— Work instruction —
Take the lines from the one containing "The width and" through the end of the material and write them out exactly, omitting pictures.
════════════════
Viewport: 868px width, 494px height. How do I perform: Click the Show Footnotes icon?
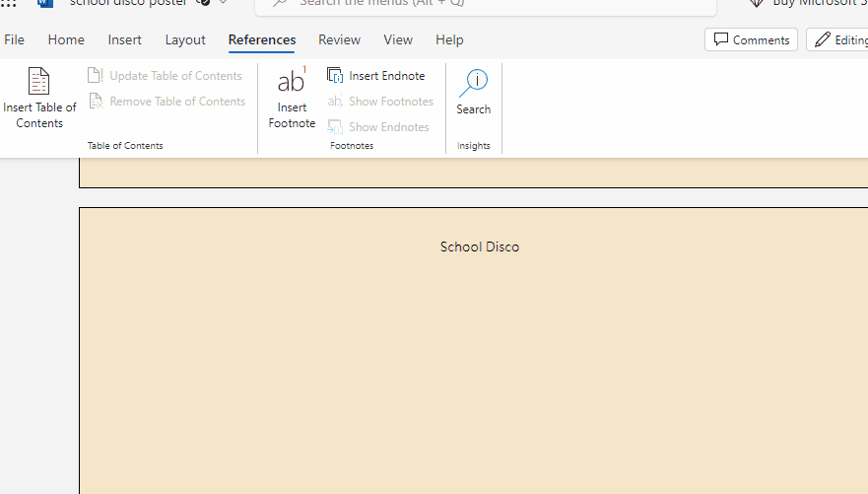coord(335,102)
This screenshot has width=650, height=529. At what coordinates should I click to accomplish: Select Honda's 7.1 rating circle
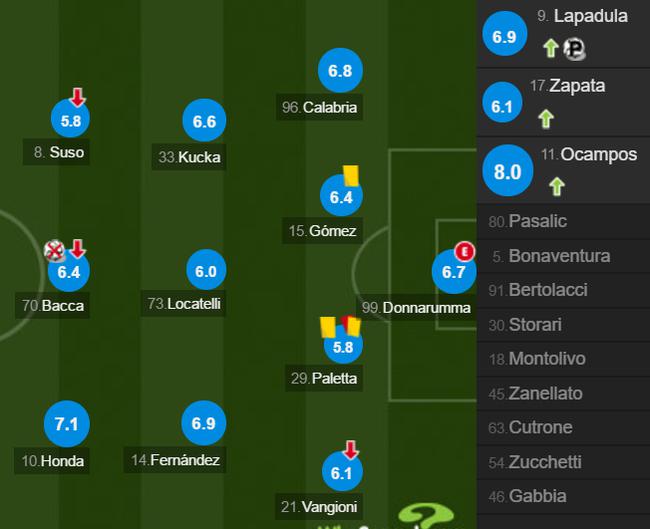(x=66, y=424)
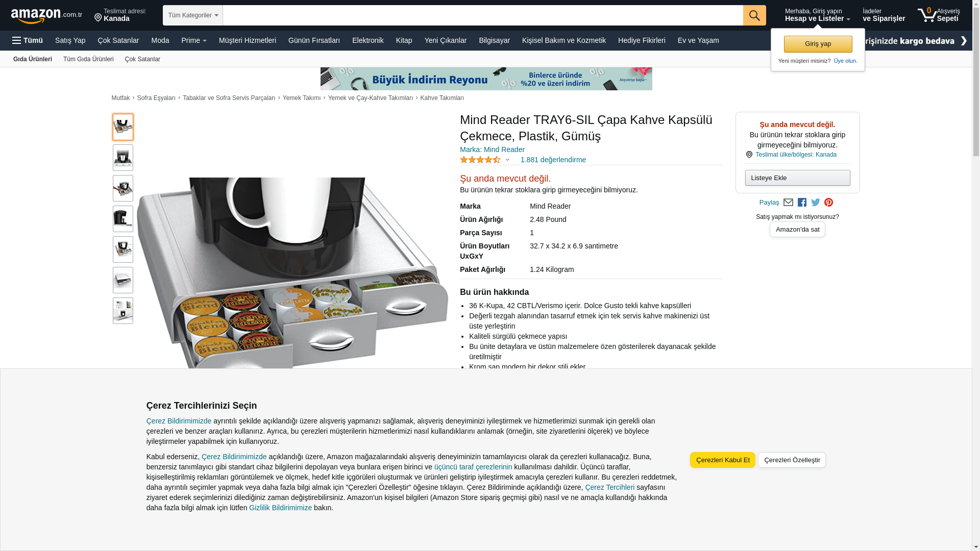
Task: Go to Elektronik category tab
Action: (x=368, y=40)
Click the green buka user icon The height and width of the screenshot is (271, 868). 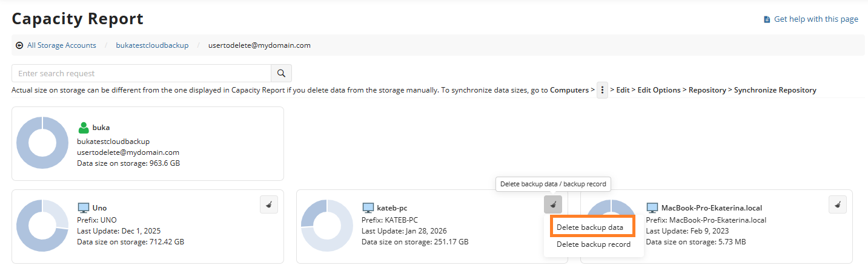(84, 128)
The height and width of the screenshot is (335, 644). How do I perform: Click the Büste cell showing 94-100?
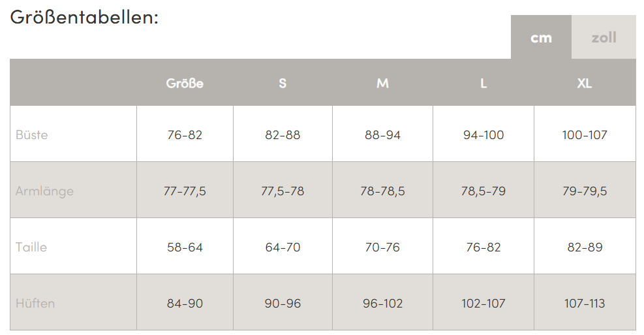tap(483, 135)
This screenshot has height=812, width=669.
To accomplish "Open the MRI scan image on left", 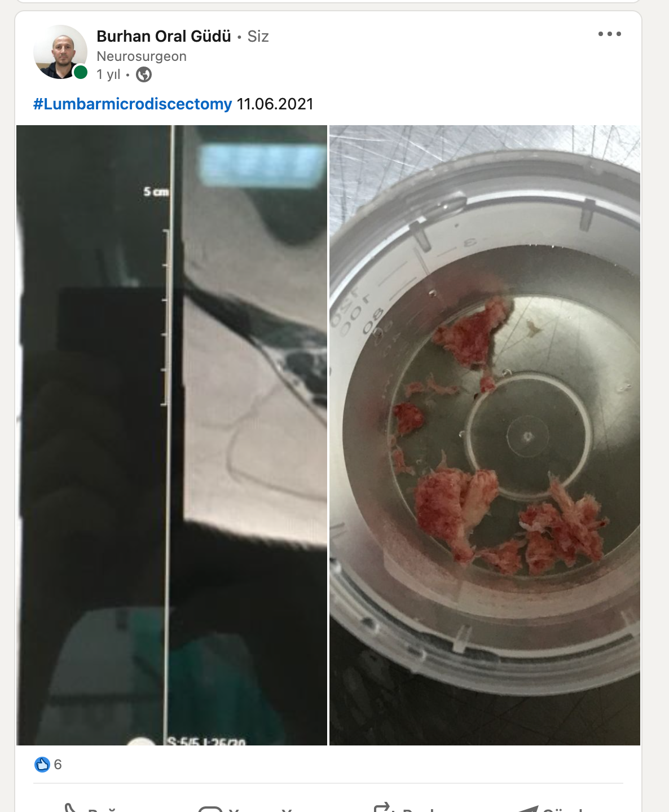I will point(171,435).
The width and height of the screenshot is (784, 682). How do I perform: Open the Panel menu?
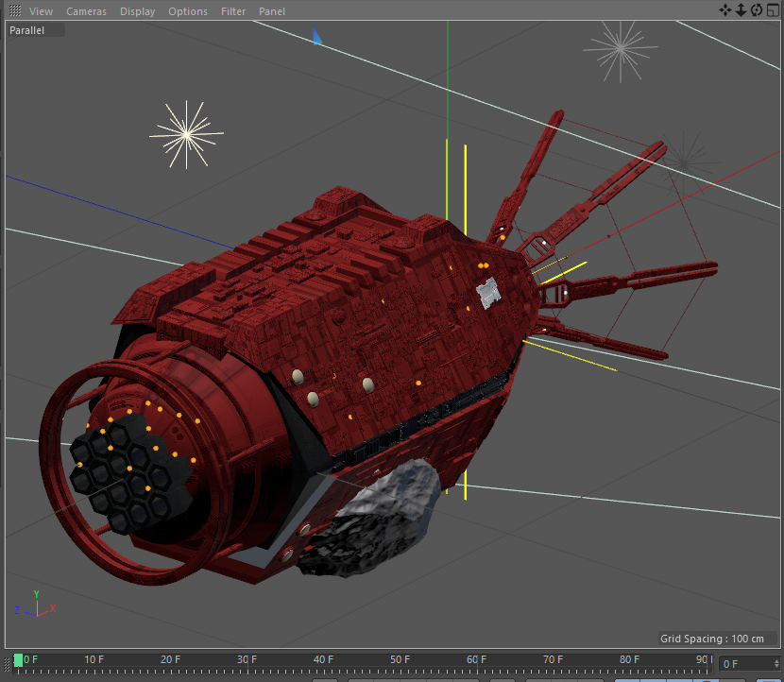tap(272, 11)
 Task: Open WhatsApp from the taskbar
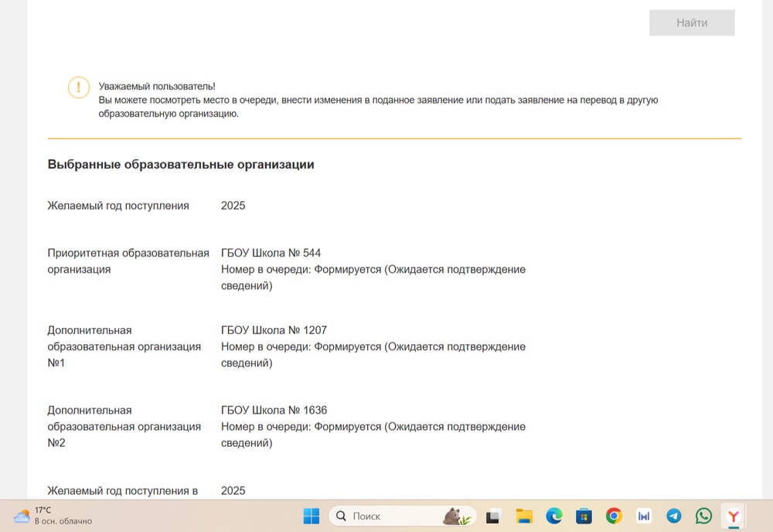tap(703, 515)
════════════════
— Exercise result —
The width and height of the screenshot is (784, 682). How do I perform: Open the Panel menu?
tap(272, 11)
 Task: Open WhatsApp from the taskbar
tap(703, 515)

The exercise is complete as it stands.